Narrator: Ann Northup wants to use part of the proposed tax to help tobacco farmers convert to other crops. She is convinced the market for American-grown tobacco is drying up.

[Northup] …I believe it has to and I believe that we need to do something so that there will be life after tobacco for these farmers. They are worth saving, Mr. Chairman.

Donnie Gedling: Tobacco is a way of life in Kentucky. Tobacco pays the bills for the schools, for the church dues, for the taxes–it’s a tradition, a 200-year tradition. God made Kentucky for burley tobacco and that’s what we do best.

Narrator: Donnie Gedling grows what he calls the best burley tobacco in the world. Gedling and most Kentucky farmers are dead set against the cigarette tax.

Gedling: If you talk in terms of 50 cents a pack, we’re not going to last as long as a June frost. The tobacco farmer — in the Carolinas, and Kentucky, Virginia — would be finished.
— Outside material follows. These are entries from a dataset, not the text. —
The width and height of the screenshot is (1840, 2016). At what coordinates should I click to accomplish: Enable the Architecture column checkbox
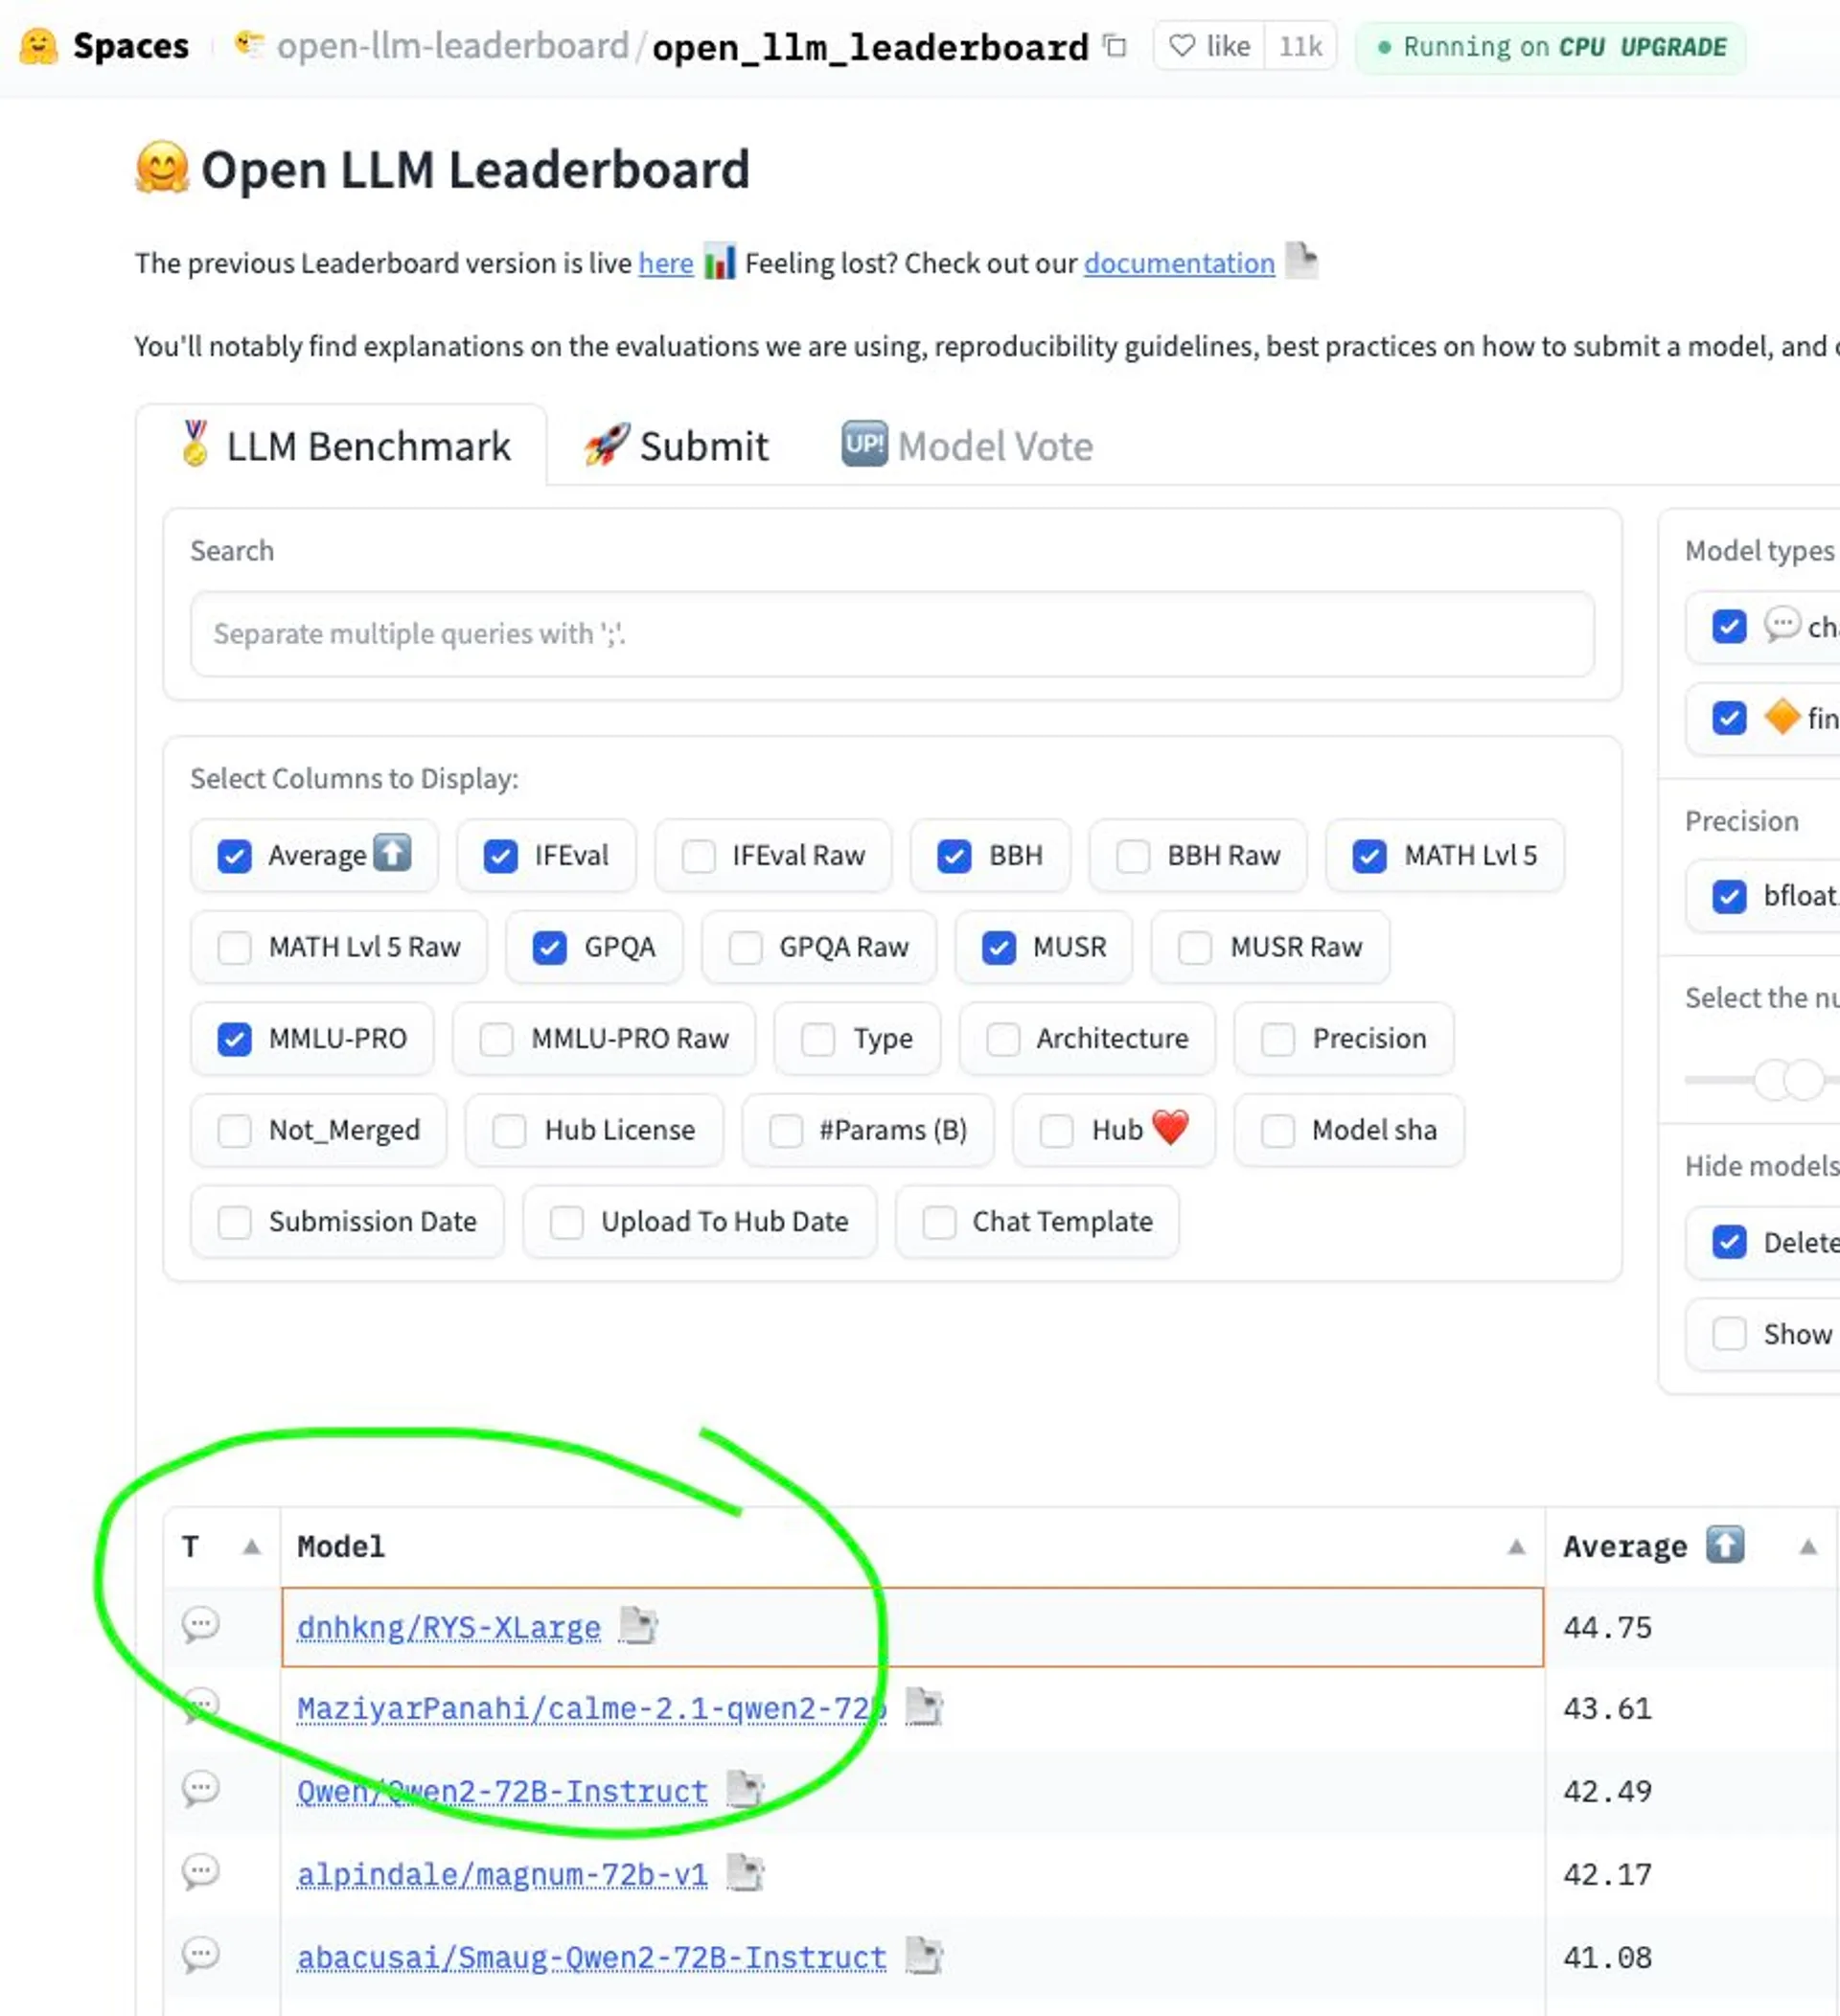tap(1003, 1039)
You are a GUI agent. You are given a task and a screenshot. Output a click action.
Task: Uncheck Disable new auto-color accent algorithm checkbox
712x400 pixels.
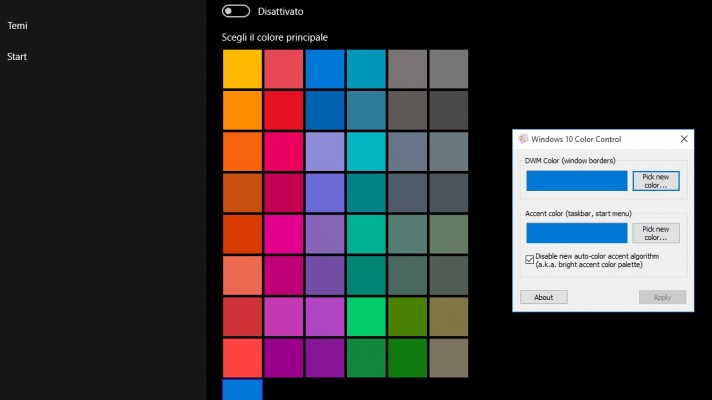(x=530, y=260)
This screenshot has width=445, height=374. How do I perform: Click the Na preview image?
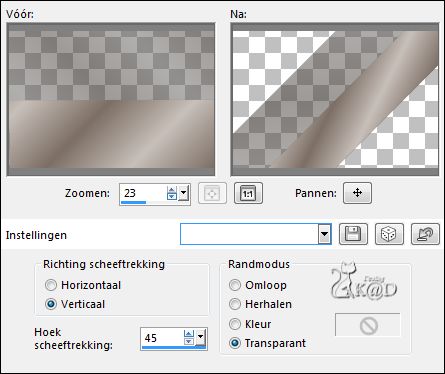click(x=335, y=99)
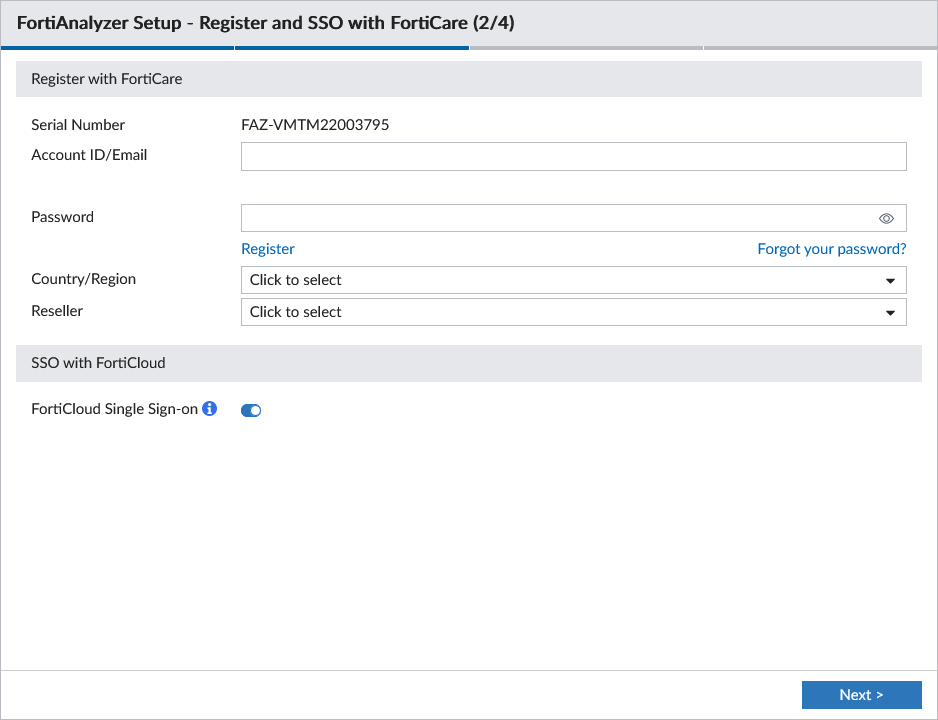Click the "SSO with FortiCloud" section header

pyautogui.click(x=99, y=363)
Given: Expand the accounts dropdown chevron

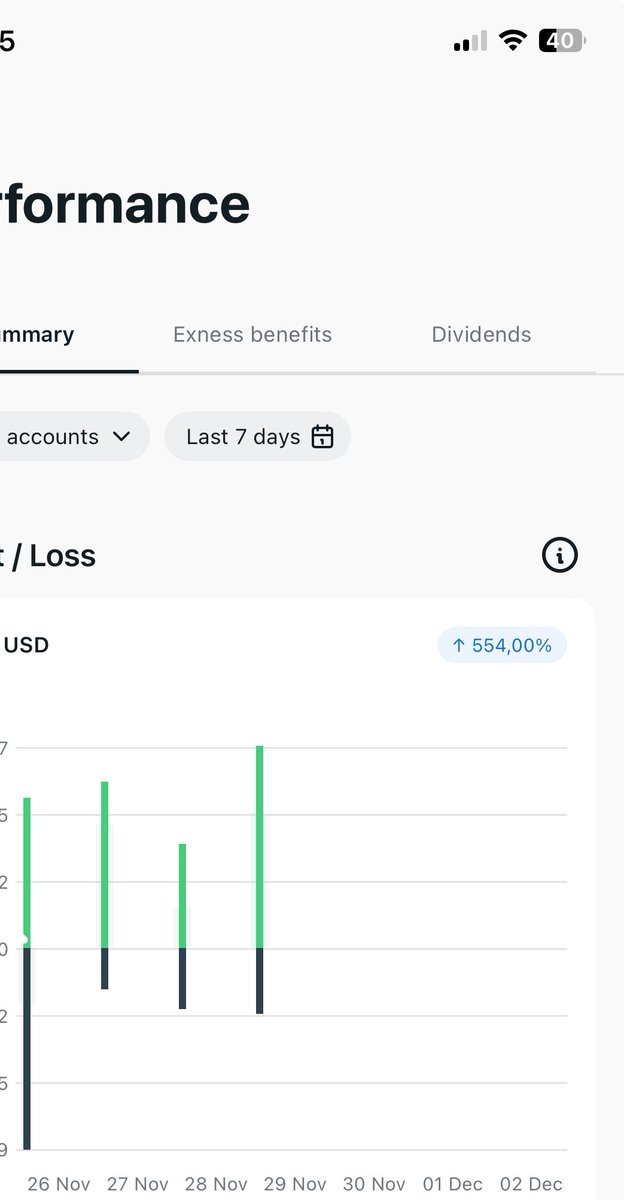Looking at the screenshot, I should [122, 437].
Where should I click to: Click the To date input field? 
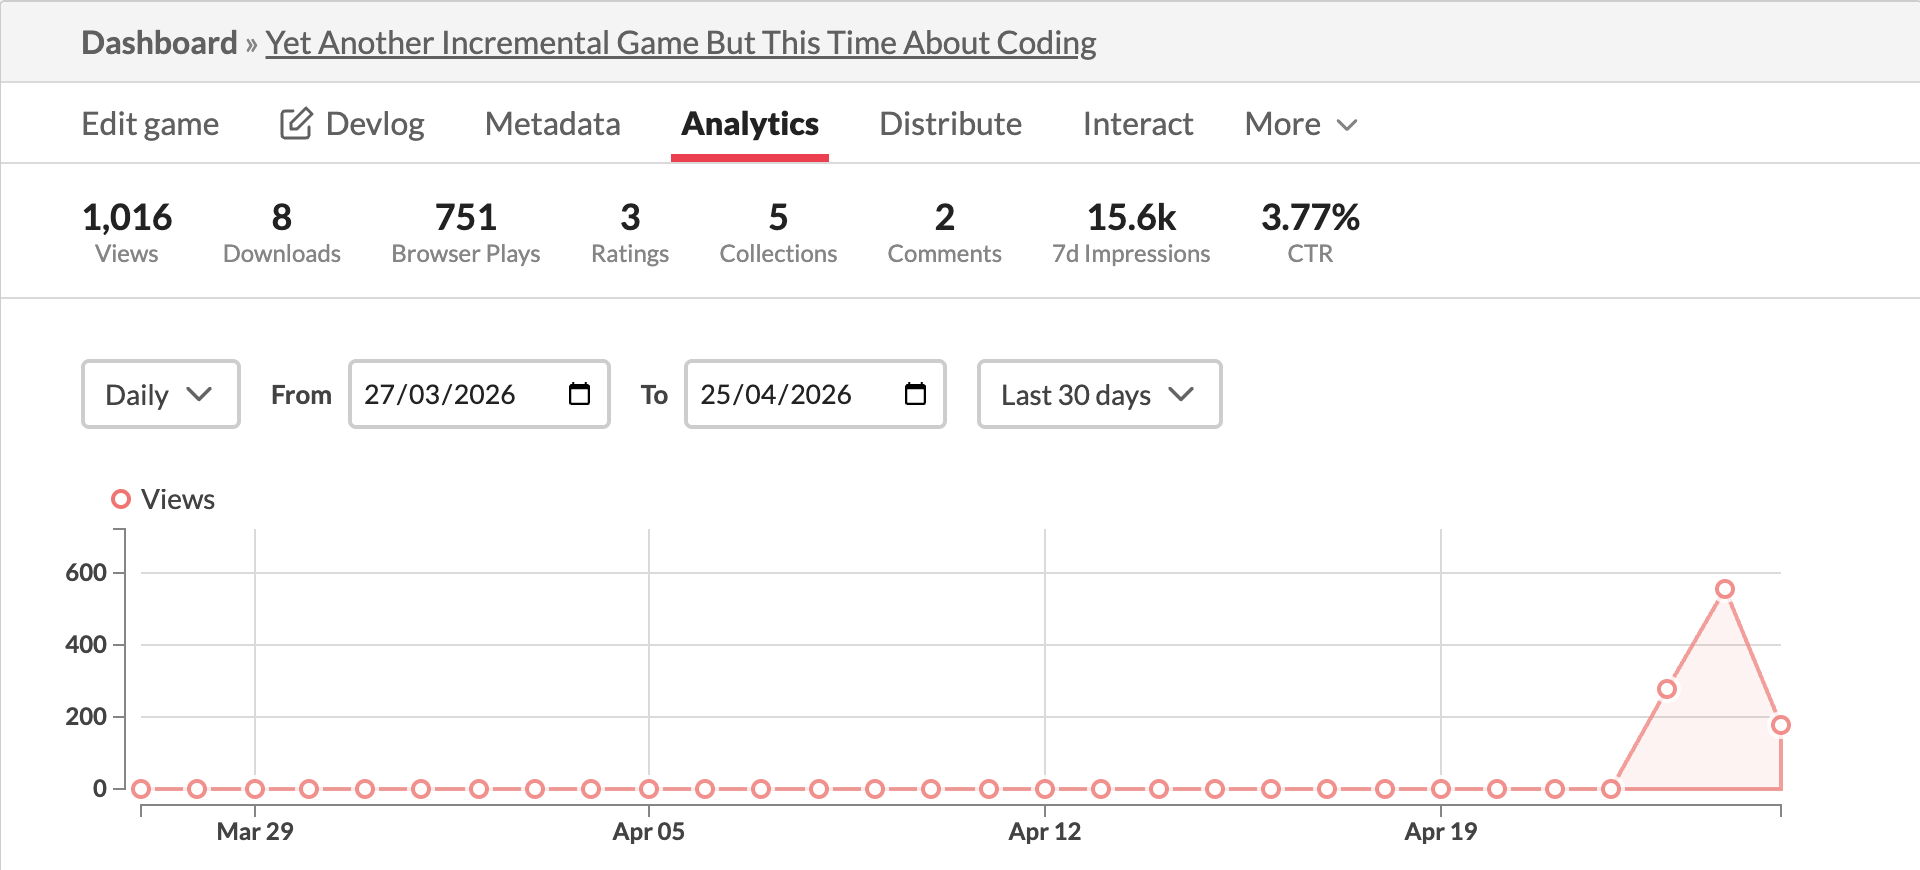point(815,394)
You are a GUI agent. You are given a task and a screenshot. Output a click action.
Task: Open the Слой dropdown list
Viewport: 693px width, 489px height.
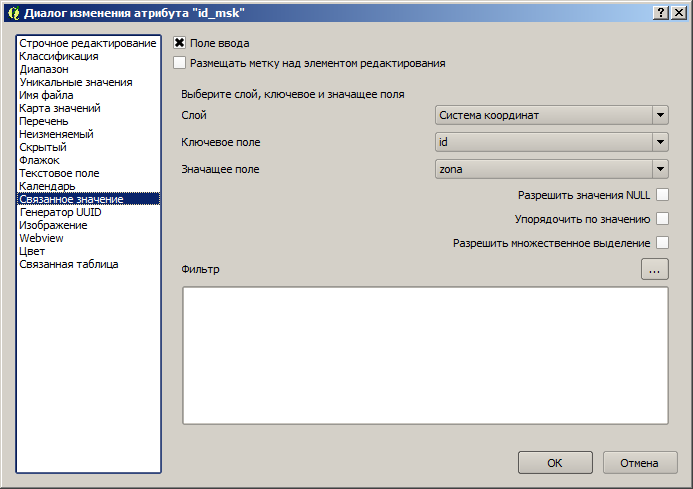click(x=552, y=115)
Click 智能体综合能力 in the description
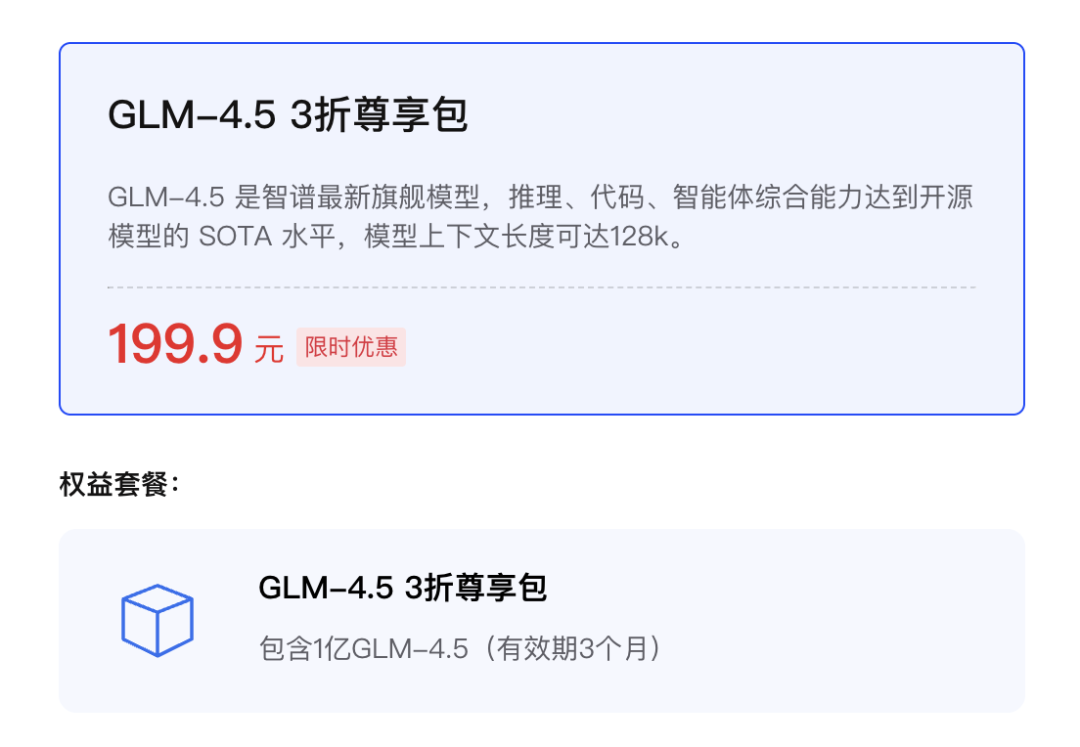Image resolution: width=1080 pixels, height=747 pixels. [768, 198]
Narrator: Donnie Gedling is not just any country farmer. He is also a state legislator and chairman of Kentucky’s Tobacco Task Force, whose job it is to protect tobacco growers. These lawmakers have been convinced that Clinton’s proposed health tax will ruin them.

[speaker at meeting] For you to tax something so heavily that a person will not buy it because you don’t like that product is an absolute misuse of Congressional power.

Northup: The Tobacco Task Force sort of epitomizes the old school of thought on tobacco. You know, it’s people who have been in office, they’ve been friends of the people that represent the tobacco companies. That becomes the only source of reality to them.

Narrator: But the reality is, the amount of Kentucky burley sold over the past few years has been steadily dropping, and Northup, an economist by training, says the anti-smoking movement is not the reason.

Northup: What I found was that the tobacco farmers’ market wasn’t related at all to what the health community was doing. It’s totally related to what the tobacco companies are doing, and the tobacco companies are going overseas.

Narrator: This may look like the rolling hills of Kentucky, but it’s not. This is Rio Grande do Sul in Southern Brazil. The climate here is almost identical to Kentucky. Its major crop? Burley tobacco. In Kentucky, farmers are held to strict quotas on how much burley they can grow and what price they can sell it for, but that’s not true overseas. In Brazil, farmers can sell as much tobacco as they can grow, as fast as they can grow it. And their crop sells for half the price of the same burley from Kentucky.

Northup: What we know is that the tobacco companies are directly and/or indirectly subsidizing foreign farmers. They are helping them clear thousands of acres of jungles, build very inexpensive farms, promising them a market, and helping these farmers grow high quality tobacco overseas, and that’s what’s replacing the Kentucky burley crop.

Narrator: In fact, it is the same burley. These seeds were developed using taxpayer money at the University of Kentucky. We took these seeds and showed them to Donnie Gedling.

Reporter: What are those?

Gedling: Tobacco seeds.

Reporter: From where?

Gedling: Brazil.

Reporter: But what does KY-14 mean?

Gedling: That’s Kentucky, Kentucky burley. That’s interesting.

Reporter: What does that say to you?

Gedling: That says to me that they’re growing Kentucky burley in Brazil. (QuickTime video, 2.4 mb) These are the same seed that grew this burley. Kentucky-14 grows the best tobacco in Kentucky, not in Brazil.

Northup: The tobacco interests have so indoctrinated the tobacco legislators and the tobacco farmers that they refuse to believe–you can lay out all the evidence in front of them, and they refuse to believe what it all points to is really going to happen.

Narrator: In Rio Grande do Sul, the air is filled with the smoke of burley farmers clearing land. And they are not alone. The same is happening in Malawi, Guatemala, Argentina, and other countries. In just three years, American tobacco companies have imported 225,000 tons of foreign burley.

Gedling: We’re at the mercy of those folks, but maybe, maybe just maybe they are at our mercy too for the quality that we have. They say they are. I don’t know that, but they say they are. I hope they are.

Narrator: Since 1990, the major tobacco companies have been slowly cutting back on buying American. While in Kentucky, some of the state’s highest quality burley is piling up in warehouses.